Yes, this is what I described:
Yeah, if you want to do PES on neuron-to-neuron connections, you’ll probably need to implement it yourself through the NxSDK API. I’m sure there was some limitation that prevented us from doing so in the first place (probably has something to do with the error signal being too large of a dimensionality, since you’ll need 1 value for each element in the weight matrix). I’ll ping @Eric to provide some insight.
The Loihi chip does not support 3-factor learning rules in the neurocores themselves (or rather, they only support a global “reward” signal, not the more local error signal that we need for PES); to get local 3-factor learning working, you need to use one of the x86 processors to inject the third factor. The easiest way for us to do this was to simply have the third factor (error signal) coming from the host.
So, for example, when you have an Ensemble->Ensemble connection with PES learning, NengoLoihi actually puts the post Ensemble off the chip, to facilitate using its decoded value in the error signal for the learning rule. I don’t think this is the only alternative; there are likely ways to do this and keep that ensemble on-chip, but it would certainly require some forethought.

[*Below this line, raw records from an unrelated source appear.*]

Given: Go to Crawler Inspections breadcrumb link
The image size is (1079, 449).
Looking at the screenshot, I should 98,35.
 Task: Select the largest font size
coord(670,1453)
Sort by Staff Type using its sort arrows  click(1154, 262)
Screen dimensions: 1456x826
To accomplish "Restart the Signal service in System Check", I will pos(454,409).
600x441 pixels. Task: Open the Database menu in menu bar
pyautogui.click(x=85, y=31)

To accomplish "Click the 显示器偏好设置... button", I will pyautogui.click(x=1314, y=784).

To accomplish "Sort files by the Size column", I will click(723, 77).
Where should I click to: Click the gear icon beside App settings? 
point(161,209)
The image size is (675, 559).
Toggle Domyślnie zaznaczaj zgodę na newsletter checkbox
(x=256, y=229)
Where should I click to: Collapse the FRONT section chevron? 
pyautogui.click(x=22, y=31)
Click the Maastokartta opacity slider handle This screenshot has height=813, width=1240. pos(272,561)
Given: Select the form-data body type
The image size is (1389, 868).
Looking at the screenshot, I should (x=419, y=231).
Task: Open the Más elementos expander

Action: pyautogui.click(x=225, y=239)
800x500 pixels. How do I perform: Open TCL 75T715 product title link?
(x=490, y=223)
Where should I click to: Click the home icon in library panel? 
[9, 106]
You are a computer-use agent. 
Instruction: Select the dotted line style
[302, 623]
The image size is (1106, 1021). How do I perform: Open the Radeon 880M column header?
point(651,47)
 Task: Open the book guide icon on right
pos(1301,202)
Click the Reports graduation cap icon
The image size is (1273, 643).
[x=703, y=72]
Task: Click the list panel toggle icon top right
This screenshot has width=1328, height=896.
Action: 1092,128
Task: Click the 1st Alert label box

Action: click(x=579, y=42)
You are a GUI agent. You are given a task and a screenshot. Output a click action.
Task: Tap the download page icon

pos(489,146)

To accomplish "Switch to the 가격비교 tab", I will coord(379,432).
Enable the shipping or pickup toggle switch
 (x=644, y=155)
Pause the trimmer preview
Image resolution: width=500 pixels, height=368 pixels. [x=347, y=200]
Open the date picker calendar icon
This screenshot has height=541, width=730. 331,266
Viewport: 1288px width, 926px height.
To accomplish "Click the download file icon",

Things get even more complicated when you get into Neuron->Neuron connections, etc. Essentially, we just implemented a limited version of PES to demonstrate learning on Loihi for one of our early demos; we never received funding to expand this out into the more fully-fledged learning system that would be ideal.
All of this will hopefully become easier on Loihi2 , which has better support for 3-factor learning rules (that said, we haven’t played around with this yet to figure out what it might look like for PES specifically).
Sorry for the misunderstanding @xchoo … but if this is the case, then doesn’t it mean that some component of PES learning is happening on CPUs, thus PES in its entirety is not computed on Loihi neurocores? Or are the debug outputs from the snip - executed on CPUs - not all related to the actual PES learning?
Also, could you elaborate on this following?
I didn’t get the context of error signal being too large of a dimensionality, since you’ll need 1 value for each element in the weight matrix?
@Eric please correct me if I am wrong here, PES is based on delta rule: learning rate x (target output - predicted output) x input. where (target output - predicted output) is the error signal (can be considered global or local depending on the context) and input is the pre-synaptic activity. Three factor learning rules on the other hand involve a term for post synaptic activity too, i.e. a modulatory global error term/signal and the two local terms of the Hebbian rule: terms for pre and post synaptic activity (which could be pre and post traces). So how come PES falls in the class of three factor rules? Or am I inferring your previous reply wrongly? If so, please elaborate on it a bit.
I understand that PES needs an error signal (third term) that comes from the host CPUs, and to facilitate this, the post Ensemble is put off chip, but this defeats the purpose of having an SNN entirely deployed on Loihi with on-chip learning enabled! Doesn’t it? What if, a way can be devised to get the error signal from on chip neurons? I suppose that should help in executing SNNs in its entirety on-chip, with learning supported?
The “target output” acts as a third factor I believe, though maybe there are those who would argue that it’s actually a two-factor rule. In any case, it’s not supported by Loihi on the neurocores, so we have to involve a CPU somewhere. It would probably be possible to do it with the onboard x86 cores, but we’ve opted to have the host in the loop because that was easier to implement with our existing workflow.
As I mentioned, though, Loihi2 has better learning support that may allow PES to fully run on neurocores.